Check out MY BLOG POST FOR THE COLLECTIVE:
In the age of Instagram, it takes a truly remarkable image to stand out on your endless feed. Designer Olivia Aspinall’s terrazzo tile pieces are enough to stop you from scrolling and admire her handcraft. With their bright, attention-grabbing colours and smooth, purpose-built surfaces, her bespoke design pieces are an Instagrammer’s fantasy. Tonight, she’s teaching us to cast terrazzo tile coasters, to glam up our living spaces and level up our wine nights. Before we get our hands dirty, our new head of interior design Thomas Downes got to know Olivia, and take a peek inside her colourful world of interior design.
Thomas: I would like to understand a little more about about your working environment, tools, uniform and daily routine. Paint the picture for us.
Olivia: We work in a studio with 3-5 of us on a normal day. Jobs vary quite greatly between designing, sampling for new projects, casting and sanding. There’s lots of colour everywhere; we have a big colour wall where we keep samples of all our colours that we use as reference points or as tools for designing. One of the rooms we use mainly for mixing materials and casting, we have a separate room for sanding and another space for finishing and packaging work. Much more time is spent preparing for a casting day than actually pouring a cast. We spend time preparing aggregate, making moulds, working out reinforcements and checking measurements.
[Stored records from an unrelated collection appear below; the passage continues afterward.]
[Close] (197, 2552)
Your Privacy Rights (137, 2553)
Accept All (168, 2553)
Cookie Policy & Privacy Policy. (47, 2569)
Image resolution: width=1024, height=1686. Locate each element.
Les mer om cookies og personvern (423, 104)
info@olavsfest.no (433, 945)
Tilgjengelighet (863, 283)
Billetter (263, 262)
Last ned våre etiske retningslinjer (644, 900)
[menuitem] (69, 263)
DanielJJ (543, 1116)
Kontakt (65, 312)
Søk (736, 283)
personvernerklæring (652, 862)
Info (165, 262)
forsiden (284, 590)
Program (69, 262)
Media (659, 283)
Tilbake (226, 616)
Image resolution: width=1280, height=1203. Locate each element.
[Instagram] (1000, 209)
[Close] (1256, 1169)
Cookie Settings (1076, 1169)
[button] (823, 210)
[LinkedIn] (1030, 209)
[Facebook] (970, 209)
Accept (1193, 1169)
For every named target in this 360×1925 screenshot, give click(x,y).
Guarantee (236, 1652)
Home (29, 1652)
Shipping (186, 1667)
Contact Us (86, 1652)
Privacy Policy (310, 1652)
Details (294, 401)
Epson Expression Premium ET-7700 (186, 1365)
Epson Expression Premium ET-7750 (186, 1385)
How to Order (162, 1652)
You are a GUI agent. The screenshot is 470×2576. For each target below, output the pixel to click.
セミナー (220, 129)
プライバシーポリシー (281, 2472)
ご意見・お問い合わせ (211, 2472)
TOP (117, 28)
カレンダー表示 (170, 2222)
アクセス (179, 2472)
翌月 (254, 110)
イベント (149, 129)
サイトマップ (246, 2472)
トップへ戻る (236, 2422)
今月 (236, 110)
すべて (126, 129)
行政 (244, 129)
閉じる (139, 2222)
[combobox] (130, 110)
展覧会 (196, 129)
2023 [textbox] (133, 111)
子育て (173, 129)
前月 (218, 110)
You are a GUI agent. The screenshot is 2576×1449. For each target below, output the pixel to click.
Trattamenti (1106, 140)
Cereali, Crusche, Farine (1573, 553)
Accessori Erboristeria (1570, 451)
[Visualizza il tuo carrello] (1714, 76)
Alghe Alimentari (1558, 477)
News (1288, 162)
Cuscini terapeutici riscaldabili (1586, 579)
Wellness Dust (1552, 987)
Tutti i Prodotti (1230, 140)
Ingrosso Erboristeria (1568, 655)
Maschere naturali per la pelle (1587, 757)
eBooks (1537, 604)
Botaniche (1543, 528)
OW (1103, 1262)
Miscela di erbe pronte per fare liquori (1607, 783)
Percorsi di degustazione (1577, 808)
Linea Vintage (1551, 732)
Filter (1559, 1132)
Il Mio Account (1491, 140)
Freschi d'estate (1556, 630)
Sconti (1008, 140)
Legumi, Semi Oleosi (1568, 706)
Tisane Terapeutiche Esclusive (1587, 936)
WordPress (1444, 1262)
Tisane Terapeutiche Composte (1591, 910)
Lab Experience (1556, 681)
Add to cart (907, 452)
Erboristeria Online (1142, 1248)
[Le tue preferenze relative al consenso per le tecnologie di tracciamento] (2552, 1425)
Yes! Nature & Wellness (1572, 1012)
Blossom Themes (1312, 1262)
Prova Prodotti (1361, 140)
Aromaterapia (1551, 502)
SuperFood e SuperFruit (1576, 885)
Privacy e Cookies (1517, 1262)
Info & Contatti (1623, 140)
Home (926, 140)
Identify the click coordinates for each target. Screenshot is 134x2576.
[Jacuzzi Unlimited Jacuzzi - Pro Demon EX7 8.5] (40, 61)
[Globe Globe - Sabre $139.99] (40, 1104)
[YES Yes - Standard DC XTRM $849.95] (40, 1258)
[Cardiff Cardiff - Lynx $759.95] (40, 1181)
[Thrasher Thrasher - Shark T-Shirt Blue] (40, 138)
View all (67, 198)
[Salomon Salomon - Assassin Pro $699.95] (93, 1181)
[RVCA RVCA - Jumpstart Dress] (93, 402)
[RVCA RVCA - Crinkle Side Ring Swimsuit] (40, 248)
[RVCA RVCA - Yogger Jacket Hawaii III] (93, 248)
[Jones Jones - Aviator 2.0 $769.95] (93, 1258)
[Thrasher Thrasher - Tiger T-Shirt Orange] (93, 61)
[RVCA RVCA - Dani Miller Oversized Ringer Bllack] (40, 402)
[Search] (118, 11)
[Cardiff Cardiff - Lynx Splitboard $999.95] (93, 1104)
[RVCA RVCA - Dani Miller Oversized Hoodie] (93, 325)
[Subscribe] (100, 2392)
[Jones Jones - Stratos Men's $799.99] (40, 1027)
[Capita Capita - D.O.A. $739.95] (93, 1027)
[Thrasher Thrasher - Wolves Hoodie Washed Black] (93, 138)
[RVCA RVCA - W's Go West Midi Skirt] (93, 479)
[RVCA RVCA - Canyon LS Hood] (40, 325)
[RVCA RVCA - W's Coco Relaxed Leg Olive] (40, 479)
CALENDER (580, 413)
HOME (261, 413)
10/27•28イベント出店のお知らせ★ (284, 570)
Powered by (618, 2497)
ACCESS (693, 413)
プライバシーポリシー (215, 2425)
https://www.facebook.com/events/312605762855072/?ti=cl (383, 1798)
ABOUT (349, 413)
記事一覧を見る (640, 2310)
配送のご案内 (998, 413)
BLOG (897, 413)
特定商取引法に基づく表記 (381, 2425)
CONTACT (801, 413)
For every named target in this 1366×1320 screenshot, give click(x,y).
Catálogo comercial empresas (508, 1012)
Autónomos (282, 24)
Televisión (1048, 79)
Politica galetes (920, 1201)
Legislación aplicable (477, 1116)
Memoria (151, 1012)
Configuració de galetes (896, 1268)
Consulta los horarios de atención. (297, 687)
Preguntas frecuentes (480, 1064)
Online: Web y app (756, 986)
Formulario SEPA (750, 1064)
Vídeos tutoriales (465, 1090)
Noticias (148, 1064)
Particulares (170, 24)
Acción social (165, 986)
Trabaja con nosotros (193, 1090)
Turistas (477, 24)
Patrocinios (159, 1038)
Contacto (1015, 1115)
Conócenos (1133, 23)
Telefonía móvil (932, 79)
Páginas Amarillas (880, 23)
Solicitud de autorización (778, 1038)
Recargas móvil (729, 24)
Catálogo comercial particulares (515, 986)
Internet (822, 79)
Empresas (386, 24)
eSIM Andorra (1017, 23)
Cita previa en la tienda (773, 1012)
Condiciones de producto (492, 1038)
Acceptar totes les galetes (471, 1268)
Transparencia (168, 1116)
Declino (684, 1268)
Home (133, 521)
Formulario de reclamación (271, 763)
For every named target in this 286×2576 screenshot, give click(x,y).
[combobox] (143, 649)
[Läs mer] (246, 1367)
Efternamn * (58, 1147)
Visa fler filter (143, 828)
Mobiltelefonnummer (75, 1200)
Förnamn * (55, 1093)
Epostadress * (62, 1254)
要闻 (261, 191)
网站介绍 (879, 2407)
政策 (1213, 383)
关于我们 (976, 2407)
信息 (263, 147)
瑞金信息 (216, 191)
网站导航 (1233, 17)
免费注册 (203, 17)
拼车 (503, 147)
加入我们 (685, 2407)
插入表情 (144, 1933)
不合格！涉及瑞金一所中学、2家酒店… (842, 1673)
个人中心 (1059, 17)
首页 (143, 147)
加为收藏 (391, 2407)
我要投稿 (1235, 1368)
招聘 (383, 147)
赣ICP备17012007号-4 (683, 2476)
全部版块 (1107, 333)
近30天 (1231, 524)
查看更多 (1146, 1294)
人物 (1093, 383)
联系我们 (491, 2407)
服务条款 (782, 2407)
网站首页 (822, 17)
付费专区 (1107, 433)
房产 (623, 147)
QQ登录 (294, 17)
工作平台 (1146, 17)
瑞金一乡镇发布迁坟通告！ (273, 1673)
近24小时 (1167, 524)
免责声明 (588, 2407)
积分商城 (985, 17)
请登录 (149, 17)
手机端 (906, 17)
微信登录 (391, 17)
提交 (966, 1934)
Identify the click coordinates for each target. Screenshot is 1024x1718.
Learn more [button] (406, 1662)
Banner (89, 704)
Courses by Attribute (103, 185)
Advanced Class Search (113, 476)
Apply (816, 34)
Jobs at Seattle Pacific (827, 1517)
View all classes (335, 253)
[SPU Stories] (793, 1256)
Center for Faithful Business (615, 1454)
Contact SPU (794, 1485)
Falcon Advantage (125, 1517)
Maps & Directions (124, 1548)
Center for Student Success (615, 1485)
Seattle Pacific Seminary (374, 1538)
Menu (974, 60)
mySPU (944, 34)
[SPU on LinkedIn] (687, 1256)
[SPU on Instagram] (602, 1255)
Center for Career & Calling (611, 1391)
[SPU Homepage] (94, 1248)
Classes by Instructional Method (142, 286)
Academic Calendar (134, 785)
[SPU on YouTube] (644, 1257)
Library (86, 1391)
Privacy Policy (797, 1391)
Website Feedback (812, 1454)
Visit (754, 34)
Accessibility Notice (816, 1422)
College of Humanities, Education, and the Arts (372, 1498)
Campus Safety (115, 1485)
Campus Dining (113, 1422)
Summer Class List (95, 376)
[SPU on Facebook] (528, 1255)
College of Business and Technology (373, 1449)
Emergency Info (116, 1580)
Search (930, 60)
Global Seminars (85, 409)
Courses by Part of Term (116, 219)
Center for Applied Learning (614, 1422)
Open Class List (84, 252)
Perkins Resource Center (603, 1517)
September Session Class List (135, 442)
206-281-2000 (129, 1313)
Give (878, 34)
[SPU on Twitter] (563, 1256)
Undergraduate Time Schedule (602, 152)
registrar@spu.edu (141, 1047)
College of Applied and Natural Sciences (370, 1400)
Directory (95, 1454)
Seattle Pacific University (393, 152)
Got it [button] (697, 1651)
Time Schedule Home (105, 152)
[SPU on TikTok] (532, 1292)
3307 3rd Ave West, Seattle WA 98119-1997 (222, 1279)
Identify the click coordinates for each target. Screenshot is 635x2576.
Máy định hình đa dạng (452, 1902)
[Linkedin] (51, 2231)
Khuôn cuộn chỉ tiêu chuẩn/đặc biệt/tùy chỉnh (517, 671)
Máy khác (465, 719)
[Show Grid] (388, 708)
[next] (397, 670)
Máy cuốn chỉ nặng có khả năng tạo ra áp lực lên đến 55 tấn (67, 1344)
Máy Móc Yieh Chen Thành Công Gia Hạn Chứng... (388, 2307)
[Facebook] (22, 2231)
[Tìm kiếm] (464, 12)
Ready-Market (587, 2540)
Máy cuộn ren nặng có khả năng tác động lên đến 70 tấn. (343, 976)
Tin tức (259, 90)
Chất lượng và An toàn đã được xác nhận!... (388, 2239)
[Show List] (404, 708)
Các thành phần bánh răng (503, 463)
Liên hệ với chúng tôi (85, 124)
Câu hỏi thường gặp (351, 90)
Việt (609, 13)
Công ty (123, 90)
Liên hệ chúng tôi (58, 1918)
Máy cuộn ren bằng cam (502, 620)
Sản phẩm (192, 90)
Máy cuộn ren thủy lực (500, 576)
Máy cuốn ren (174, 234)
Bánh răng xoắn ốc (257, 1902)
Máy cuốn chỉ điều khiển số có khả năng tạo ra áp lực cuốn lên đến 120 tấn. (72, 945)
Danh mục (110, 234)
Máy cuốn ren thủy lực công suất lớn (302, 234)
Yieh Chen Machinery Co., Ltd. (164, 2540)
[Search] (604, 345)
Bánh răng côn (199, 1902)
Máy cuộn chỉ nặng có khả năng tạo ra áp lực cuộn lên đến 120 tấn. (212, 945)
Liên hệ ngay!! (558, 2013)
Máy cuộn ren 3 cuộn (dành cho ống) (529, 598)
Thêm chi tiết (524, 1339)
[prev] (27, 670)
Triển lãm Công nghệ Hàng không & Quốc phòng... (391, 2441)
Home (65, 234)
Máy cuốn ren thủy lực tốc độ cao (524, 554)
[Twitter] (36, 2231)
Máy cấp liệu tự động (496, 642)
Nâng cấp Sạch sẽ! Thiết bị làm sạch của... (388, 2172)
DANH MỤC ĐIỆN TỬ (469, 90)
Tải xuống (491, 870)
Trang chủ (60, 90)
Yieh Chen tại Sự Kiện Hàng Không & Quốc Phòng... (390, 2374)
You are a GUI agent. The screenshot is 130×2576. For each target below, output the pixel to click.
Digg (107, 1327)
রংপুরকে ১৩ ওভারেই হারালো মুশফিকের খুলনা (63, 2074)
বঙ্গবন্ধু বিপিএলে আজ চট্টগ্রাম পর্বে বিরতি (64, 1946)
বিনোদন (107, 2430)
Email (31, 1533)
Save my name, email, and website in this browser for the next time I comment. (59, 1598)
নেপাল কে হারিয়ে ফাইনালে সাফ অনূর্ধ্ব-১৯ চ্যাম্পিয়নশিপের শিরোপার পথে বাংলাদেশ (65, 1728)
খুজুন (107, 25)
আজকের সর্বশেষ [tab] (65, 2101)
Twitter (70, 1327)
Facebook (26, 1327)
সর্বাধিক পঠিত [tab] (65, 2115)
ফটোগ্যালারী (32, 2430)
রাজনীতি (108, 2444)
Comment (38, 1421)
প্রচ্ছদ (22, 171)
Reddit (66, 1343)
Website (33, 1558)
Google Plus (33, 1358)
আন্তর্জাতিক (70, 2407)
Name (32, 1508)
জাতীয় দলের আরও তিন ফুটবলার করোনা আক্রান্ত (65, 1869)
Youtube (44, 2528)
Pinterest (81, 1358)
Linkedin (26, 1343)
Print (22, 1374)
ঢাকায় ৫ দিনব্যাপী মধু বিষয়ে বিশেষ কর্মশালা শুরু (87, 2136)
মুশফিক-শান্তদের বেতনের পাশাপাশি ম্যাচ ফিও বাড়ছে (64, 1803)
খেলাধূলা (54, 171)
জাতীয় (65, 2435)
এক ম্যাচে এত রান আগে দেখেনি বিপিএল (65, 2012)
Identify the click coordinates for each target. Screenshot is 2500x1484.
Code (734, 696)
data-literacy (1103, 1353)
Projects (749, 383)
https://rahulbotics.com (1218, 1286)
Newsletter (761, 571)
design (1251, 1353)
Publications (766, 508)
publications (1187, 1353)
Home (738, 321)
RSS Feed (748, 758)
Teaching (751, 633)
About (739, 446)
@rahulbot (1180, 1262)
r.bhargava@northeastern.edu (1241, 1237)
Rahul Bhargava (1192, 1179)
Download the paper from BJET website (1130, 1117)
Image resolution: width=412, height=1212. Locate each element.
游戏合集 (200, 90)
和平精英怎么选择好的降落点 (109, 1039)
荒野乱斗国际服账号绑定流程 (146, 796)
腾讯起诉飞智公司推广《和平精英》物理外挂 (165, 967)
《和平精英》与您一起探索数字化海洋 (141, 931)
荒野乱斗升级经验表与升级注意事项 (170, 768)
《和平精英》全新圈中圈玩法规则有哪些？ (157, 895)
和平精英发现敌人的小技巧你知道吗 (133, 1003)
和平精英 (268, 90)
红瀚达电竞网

We also spend lots of time sanding work; this is to reveal all the pattern we have cast into the surface, and to create a really nice refined finish to our surfaces.
What narratives exist around the origin of your mixes?
Everything starts with colour. When designing a collection, I’ll find inspiration from all over, and really focus in on a colour palette. I’ll then put these up in the studio and work on them, making changes and subtle tweaks, while constantly reviewing the palette and making sure I still love the combination. Once I have a colour palette I’m happy with, it is then about about working on colour ratios, sizes of aggregate and density.
Something unusual is always good; something that pushes us to develop as a studio and learn new methods or techniques for making.
– Olivia Aspinall
Do you consider yourself an artist or artisan?
I would consider myself a designer or an artisan. Everything we produce in the studio is handmade from start to finish, and is often a one-of-a-kind piece or design. We are constantly evolving and perfecting techniques in the studio. Our aim is to become masters of these techniques.
Today’s interior spaces are being pushed to challenge and blur the lines from their traditional title or functions. How do you feel your product can enhance this development further?
Because the works we create are usually loaded with colour and pattern, they often become the focal piece of a room. This can be a useful way to create a constant or a centrepiece in a space that is transitional. Additionally, some of the materials we use are suitable for both outdoor and indoor use – a great way to create furniture that sits in these overlapping spaces.
Who’s on your bucket list of designers, makers, brands you wish to collaborate with?
I wouldn’t say that I have a bucket list of designers or brands I’d love to work with, I generally get more excited about the types of projects that are brought to us. Something unusual is always good; something that pushes us to develop as a studio and learn new methods or techniques for making.